**What the exercise asks**
Your task is to retype, exactly and without pictures, the line holding "The width and" and each line that follows it to the end of the entries.

**The input**
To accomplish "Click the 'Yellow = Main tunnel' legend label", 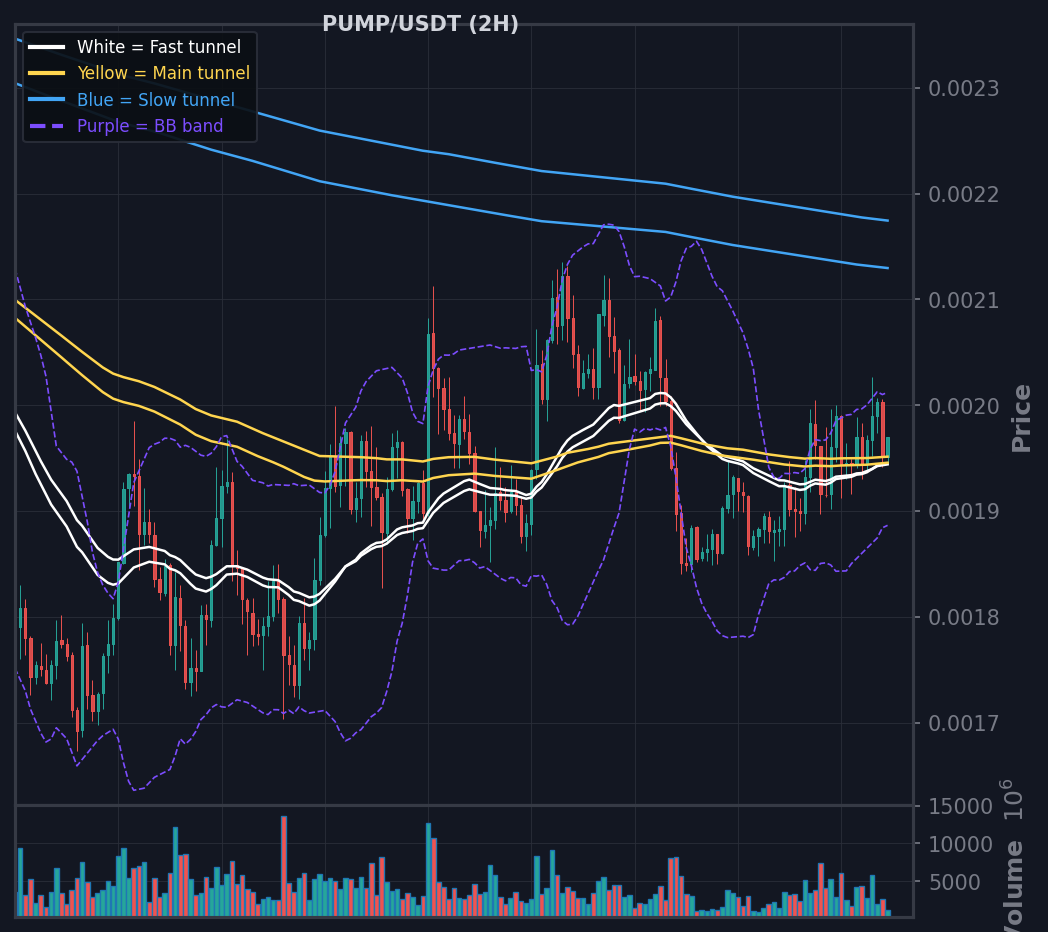I will coord(164,73).
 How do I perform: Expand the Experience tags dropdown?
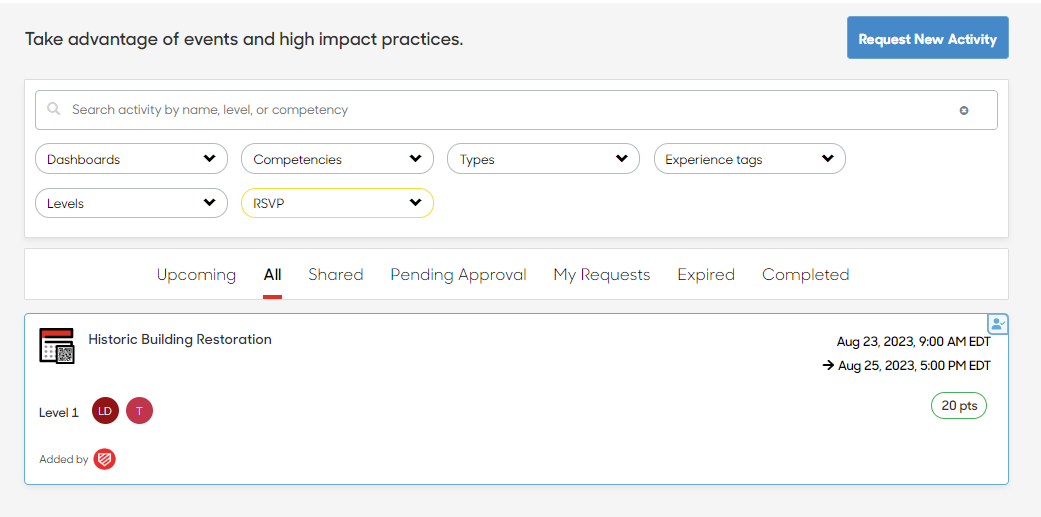point(750,159)
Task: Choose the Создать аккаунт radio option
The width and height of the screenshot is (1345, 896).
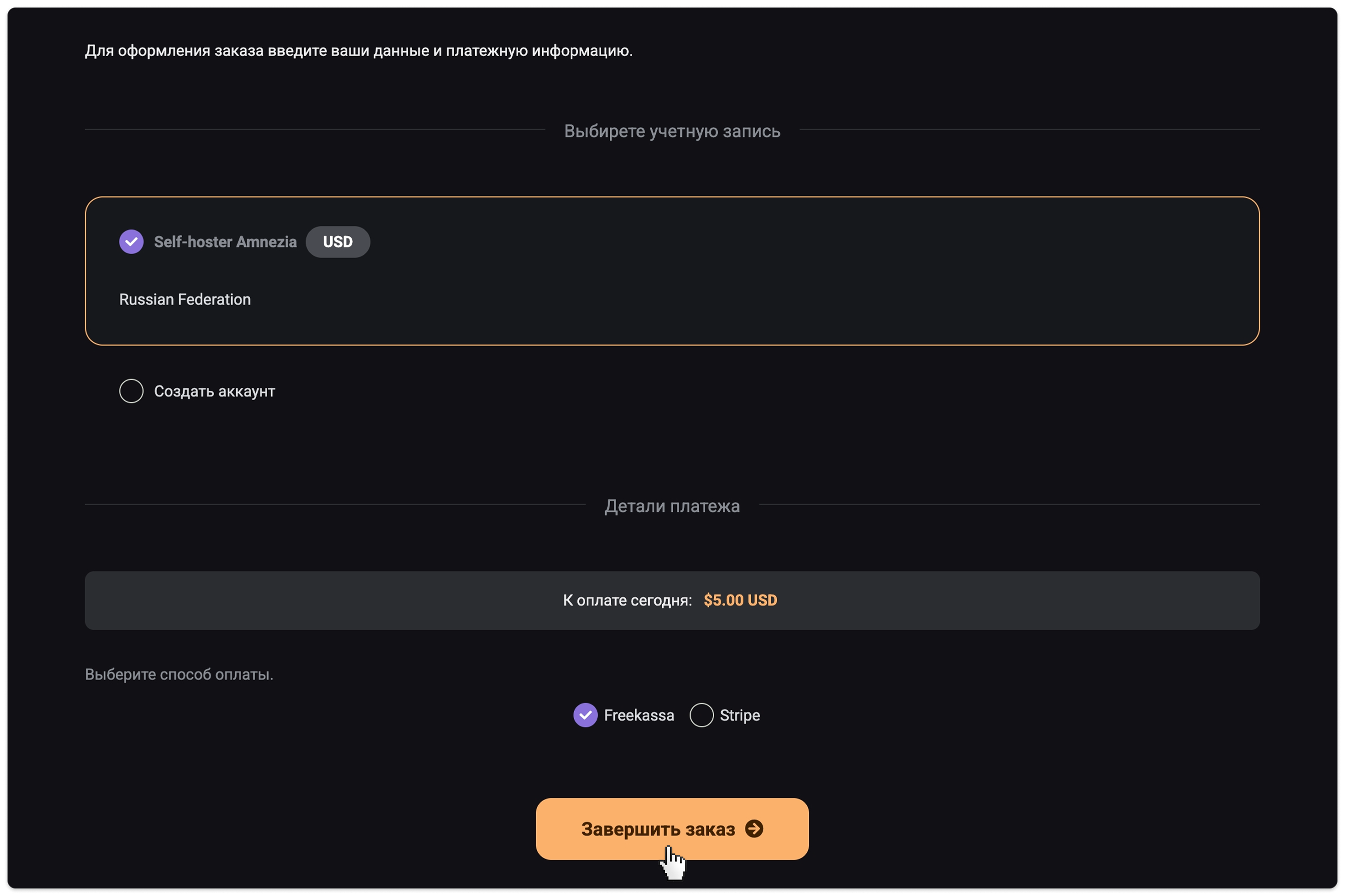Action: point(131,391)
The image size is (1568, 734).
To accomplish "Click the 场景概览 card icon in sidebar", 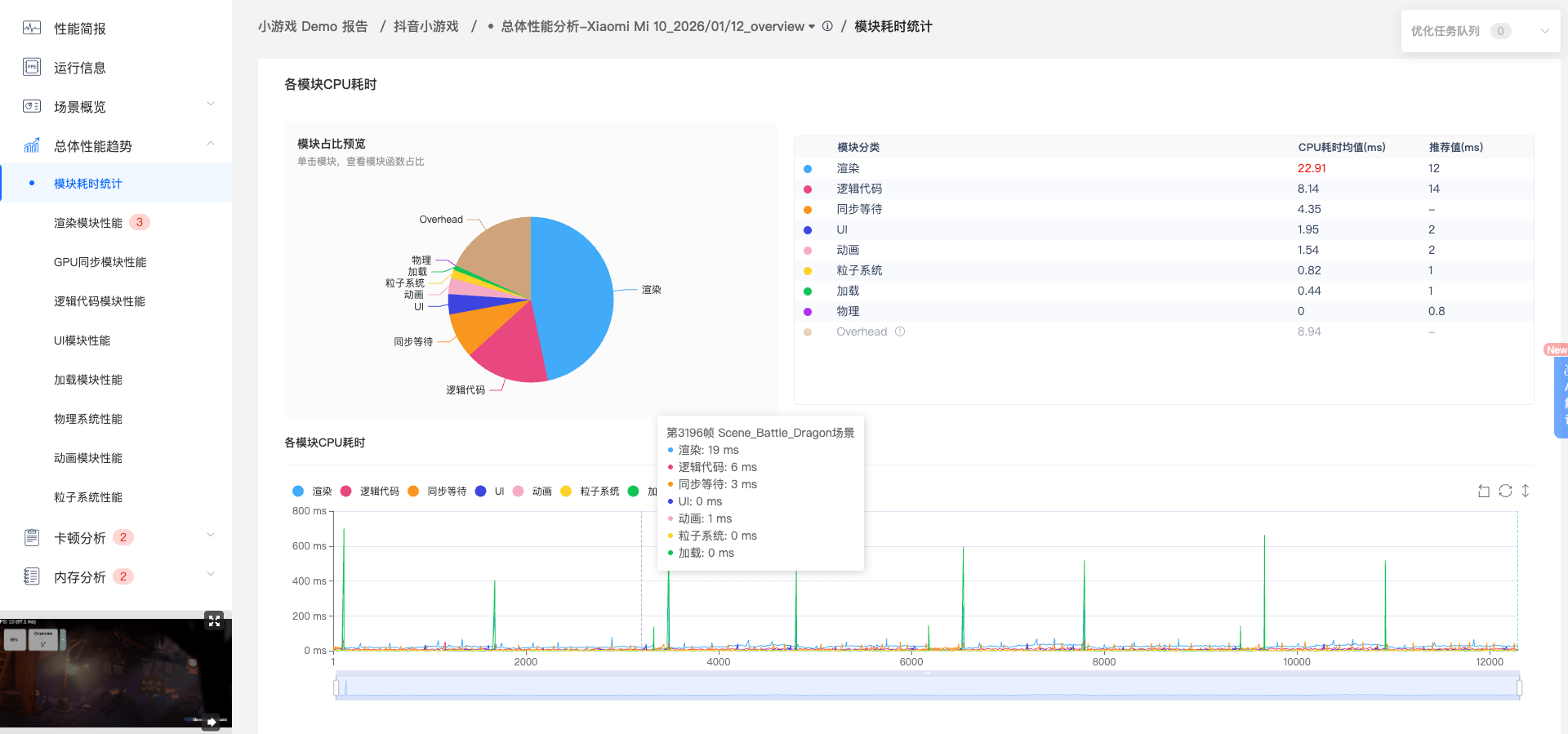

**Solution to the problem**
The width and height of the screenshot is (1345, 896).
Action: point(131,391)
The image size is (1568, 734).
To accomplish "Click the 场景概览 card icon in sidebar", 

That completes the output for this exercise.